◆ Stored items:
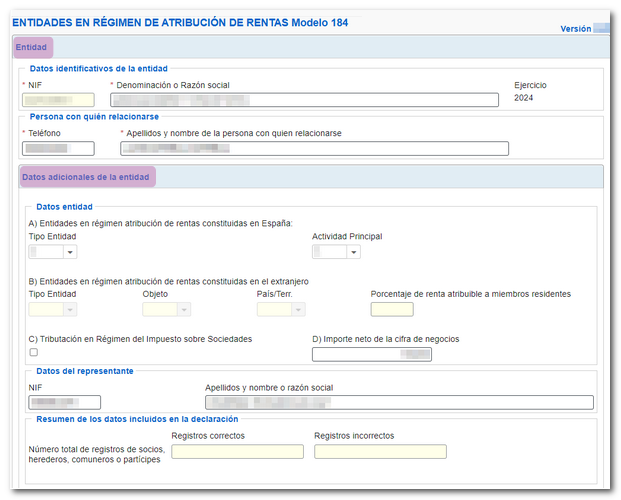Click the Registros incorrectos field
The width and height of the screenshot is (621, 500).
tap(379, 452)
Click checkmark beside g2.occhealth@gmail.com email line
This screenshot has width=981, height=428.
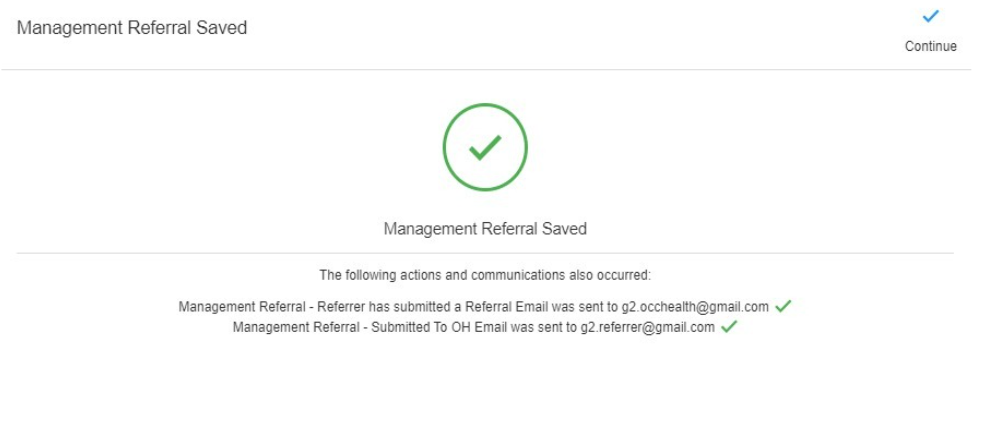pos(783,307)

◆ YOUR OBJECTIVE: Find the line with "Click checkmark beside". Reproduce it and every line after it through the last line above exactly, leaving out the pictures.

◆ TASK ANSWER:
Click checkmark beside g2.occhealth@gmail.com email line
This screenshot has width=981, height=428.
pos(783,307)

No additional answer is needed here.